The second cartoon [Link]
struck me because it embodies two SF metaphors that I am generally disinterested of. The metaphors are those of the English SF series “Dr. Who”, and the Amerikan movie series “Star Wars”, the theme is a competition between principals and their respective technologies, a ‘sonic screwdriver’ and a ‘light saber’. I have enough knowledge to know the light saber thing is almost certainly absurd and I suspect the screwdriver is similarly. hence the designation of SF instead of science fiction. Both have the unsavory aspect of representing world views that are inherently oppressive and reactionary, the one overwhelmingly tyrannical and the other sanitary of change. Neither is on my list of regular viewing.
Nonetheless, I find myself rather agreeing with the picture. The Star Wars millieu is one that is not just abiding but supportive of slavery on the parts of both good and bad. Hence all are evil. The Dr. Who is, from what I have seen, not supportive of slavery and hence a lesser evil. That is the prescription of freedom, that the lesser evil triumph for a time until an even lesser evil may arise.
The last cartoon [Link]
is at once more welcome and more upsetting. As is consistently the situation with Chaim’s work I find myself remembering my own days as a graduate student.

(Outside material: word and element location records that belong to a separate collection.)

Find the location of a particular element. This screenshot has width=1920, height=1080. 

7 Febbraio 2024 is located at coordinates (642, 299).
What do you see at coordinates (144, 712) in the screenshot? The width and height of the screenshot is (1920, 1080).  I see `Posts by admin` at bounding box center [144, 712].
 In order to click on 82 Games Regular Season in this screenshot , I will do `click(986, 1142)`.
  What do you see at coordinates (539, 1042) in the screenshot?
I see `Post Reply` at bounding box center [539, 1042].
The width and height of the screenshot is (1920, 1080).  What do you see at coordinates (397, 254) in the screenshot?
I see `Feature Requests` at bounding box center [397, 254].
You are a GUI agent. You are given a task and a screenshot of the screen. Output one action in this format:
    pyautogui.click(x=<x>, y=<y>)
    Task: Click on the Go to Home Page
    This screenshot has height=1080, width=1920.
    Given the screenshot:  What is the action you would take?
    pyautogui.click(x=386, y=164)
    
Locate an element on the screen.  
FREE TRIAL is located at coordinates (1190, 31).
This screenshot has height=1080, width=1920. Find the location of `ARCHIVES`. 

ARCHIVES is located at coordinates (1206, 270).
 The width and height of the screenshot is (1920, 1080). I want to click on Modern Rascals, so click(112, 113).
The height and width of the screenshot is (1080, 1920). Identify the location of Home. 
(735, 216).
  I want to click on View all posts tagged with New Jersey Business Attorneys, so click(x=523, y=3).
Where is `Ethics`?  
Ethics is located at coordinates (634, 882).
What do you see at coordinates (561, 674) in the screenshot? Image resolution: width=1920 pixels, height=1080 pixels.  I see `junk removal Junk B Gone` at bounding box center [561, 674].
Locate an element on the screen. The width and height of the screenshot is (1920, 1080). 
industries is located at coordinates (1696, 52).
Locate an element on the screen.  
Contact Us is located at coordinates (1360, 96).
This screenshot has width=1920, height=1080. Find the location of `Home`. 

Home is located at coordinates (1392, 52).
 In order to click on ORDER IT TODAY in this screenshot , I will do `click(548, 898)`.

Too many of us go to graduate shule with the idea of getting a degree or of securing our life work and find ourselves having to accept a marriage to an advisor on much the same standing as slaves securing a master and then working on whatever we are assigned rather than what we want to work on. In my day there was still the fiction that a graduate student could propose his degree research and be affirmed in it. In practice none were and today none even try.
As a result, one is basically unhappy and dissatisfied from the get go, once the initial thrill of having a project wears thin in the realities of it being either drudge work one step removed from harvesting microbes from sewage or not only being highly unlikely of success but more unlikely we will be brilliant enough to overcome the difficulties of it being unwanted as much as unwanting. And we are ill equipped to realize that we are being used; that is why the slave-master metaphor is so apt.
As a result, one of three things happen. First, the weight of uselessness and alienness overwhelms and we drop out of graduate shule to do anything else we can. The folks who do this are often the happiest. If they can avoid re-entering in later life. Second, we have those who by dint of years of mind trashing finally win through and receive a degree as a Cracker Jack prize and obtain about the same value from. Or third, the project and student merge and creativity actually results, the advisor/master is surpassed, and the student graduates a pariah who can go on to future greatness.